_Problem details_
Take the line with "[Advertisement] (634, 170)" and the rest of the lines after it, to the end of the entries, and restate them exactly.

[Exercise data Boundary: Start]

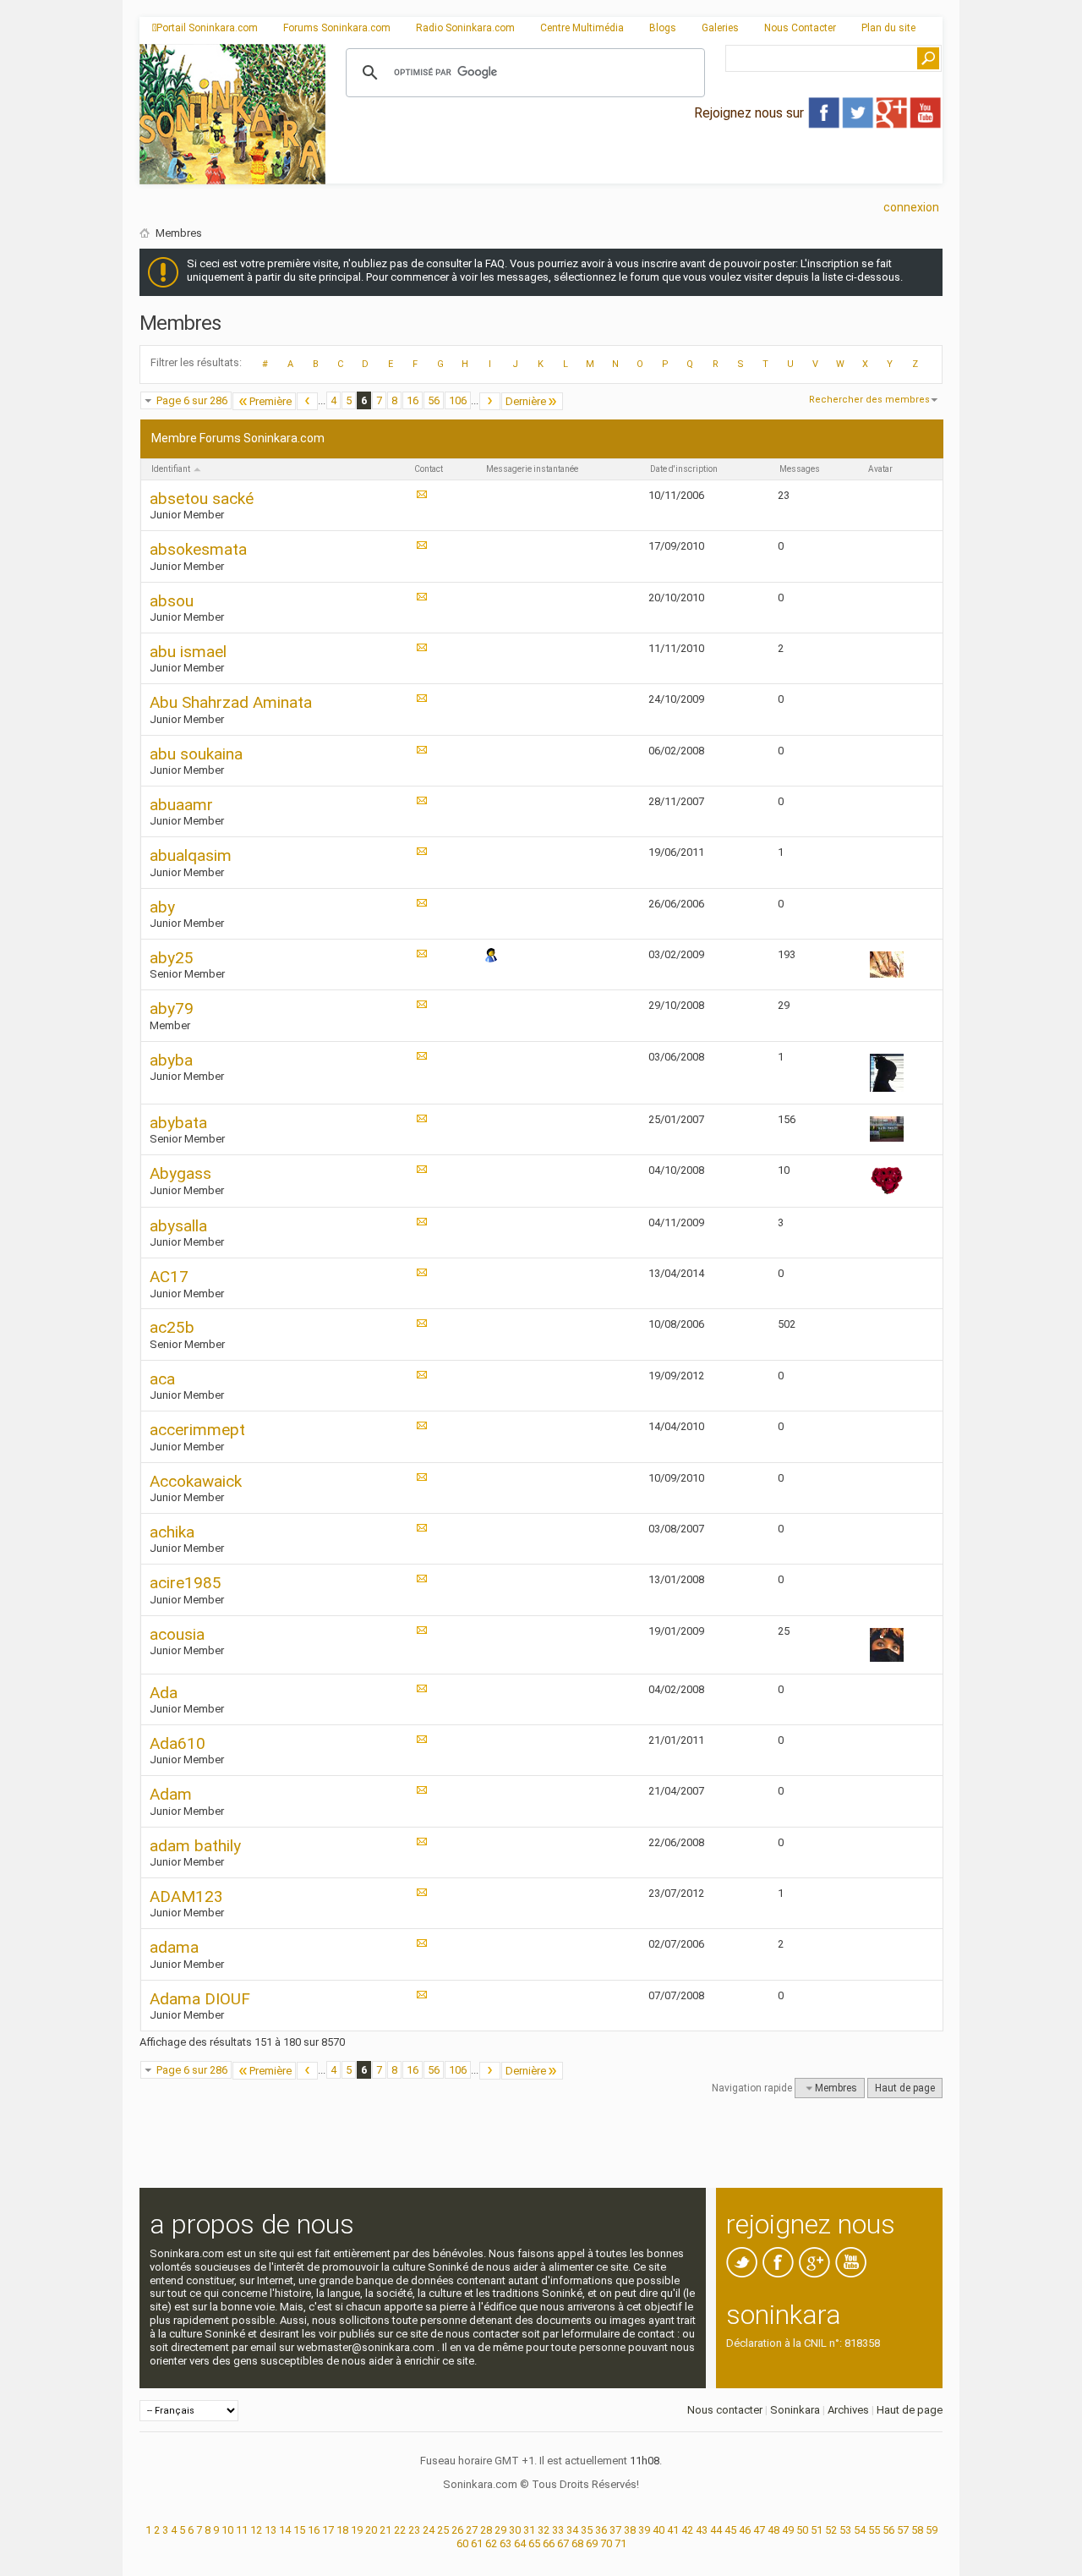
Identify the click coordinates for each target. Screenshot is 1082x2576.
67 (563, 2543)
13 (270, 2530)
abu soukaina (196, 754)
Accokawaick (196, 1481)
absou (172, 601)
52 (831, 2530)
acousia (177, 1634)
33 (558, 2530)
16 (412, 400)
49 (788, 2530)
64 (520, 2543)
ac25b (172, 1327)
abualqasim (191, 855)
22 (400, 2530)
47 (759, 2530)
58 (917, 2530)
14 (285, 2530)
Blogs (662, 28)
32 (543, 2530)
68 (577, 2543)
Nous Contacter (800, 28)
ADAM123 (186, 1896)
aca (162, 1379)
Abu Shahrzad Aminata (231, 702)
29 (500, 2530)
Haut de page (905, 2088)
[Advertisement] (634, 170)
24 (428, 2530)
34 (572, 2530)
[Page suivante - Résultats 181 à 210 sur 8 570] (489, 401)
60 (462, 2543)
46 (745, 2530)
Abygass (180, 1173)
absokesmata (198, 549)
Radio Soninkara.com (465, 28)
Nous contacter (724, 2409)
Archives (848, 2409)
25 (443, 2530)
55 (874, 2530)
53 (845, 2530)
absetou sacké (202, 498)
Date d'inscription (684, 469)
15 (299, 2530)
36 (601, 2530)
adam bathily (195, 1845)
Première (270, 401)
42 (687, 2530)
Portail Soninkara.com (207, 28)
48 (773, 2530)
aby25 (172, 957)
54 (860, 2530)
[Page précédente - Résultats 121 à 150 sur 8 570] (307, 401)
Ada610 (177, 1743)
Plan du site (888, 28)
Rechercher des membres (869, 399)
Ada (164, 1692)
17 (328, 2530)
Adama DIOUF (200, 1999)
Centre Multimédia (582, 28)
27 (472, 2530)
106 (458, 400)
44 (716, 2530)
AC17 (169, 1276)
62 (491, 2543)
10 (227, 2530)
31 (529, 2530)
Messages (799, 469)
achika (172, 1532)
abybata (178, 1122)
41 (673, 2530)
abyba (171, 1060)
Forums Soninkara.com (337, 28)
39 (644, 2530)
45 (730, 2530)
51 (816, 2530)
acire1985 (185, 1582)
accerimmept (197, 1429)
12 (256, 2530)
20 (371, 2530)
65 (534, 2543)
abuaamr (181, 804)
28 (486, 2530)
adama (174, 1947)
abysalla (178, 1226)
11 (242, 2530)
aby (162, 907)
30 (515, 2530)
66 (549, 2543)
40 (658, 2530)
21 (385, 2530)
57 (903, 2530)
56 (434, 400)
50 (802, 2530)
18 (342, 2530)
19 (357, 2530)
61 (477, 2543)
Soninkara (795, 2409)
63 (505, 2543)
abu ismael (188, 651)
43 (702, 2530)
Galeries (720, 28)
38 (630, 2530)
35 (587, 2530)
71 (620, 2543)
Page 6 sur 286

[Exercise data Boundary: End]

_Solution for this exercise_
[Advertisement] (634, 170)
24 (428, 2530)
34 (572, 2530)
[Page suivante - Résultats 181 à 210 sur 8 570] (489, 401)
60 (462, 2543)
46 (745, 2530)
Abygass (180, 1173)
absokesmata (198, 549)
Radio Soninkara.com (465, 28)
Nous contacter (724, 2409)
Archives (848, 2409)
25 (443, 2530)
55 (874, 2530)
53 (845, 2530)
absetou sacké (202, 498)
Date d'inscription (684, 469)
15 (299, 2530)
36 (601, 2530)
adam bathily (195, 1845)
Première (270, 401)
42 (687, 2530)
Portail Soninkara.com (207, 28)
48 (773, 2530)
aby25 (172, 957)
54 (860, 2530)
[Page précédente - Résultats 121 à 150 sur 8 570] (307, 401)
Ada610 (177, 1743)
Plan du site (888, 28)
Rechercher des membres (869, 399)
Ada (164, 1692)
17 (328, 2530)
Adama DIOUF (200, 1999)
Centre Multimédia (582, 28)
27 (472, 2530)
106 (458, 400)
44 (716, 2530)
AC17 (169, 1276)
62 (491, 2543)
10 (227, 2530)
31 (529, 2530)
Messages (799, 469)
achika (172, 1532)
abybata (178, 1122)
41 (673, 2530)
abyba (171, 1060)
Forums Soninkara.com (337, 28)
39 (644, 2530)
45 (730, 2530)
51 (816, 2530)
acire1985 (185, 1582)
accerimmept (197, 1429)
12 (256, 2530)
20 (371, 2530)
65 (534, 2543)
abuaamr (181, 804)
28 (486, 2530)
adama (174, 1947)
abysalla (178, 1226)
11 (242, 2530)
aby (162, 907)
30 (515, 2530)
66 (549, 2543)
40 (658, 2530)
21 (385, 2530)
57 (903, 2530)
56 (434, 400)
50 (802, 2530)
18 (342, 2530)
19 (357, 2530)
61 (477, 2543)
Soninkara (795, 2409)
63 (505, 2543)
abu ismael (188, 651)
43 (702, 2530)
Galeries (720, 28)
38 (630, 2530)
35 (587, 2530)
71 (620, 2543)
Page 6 sur 286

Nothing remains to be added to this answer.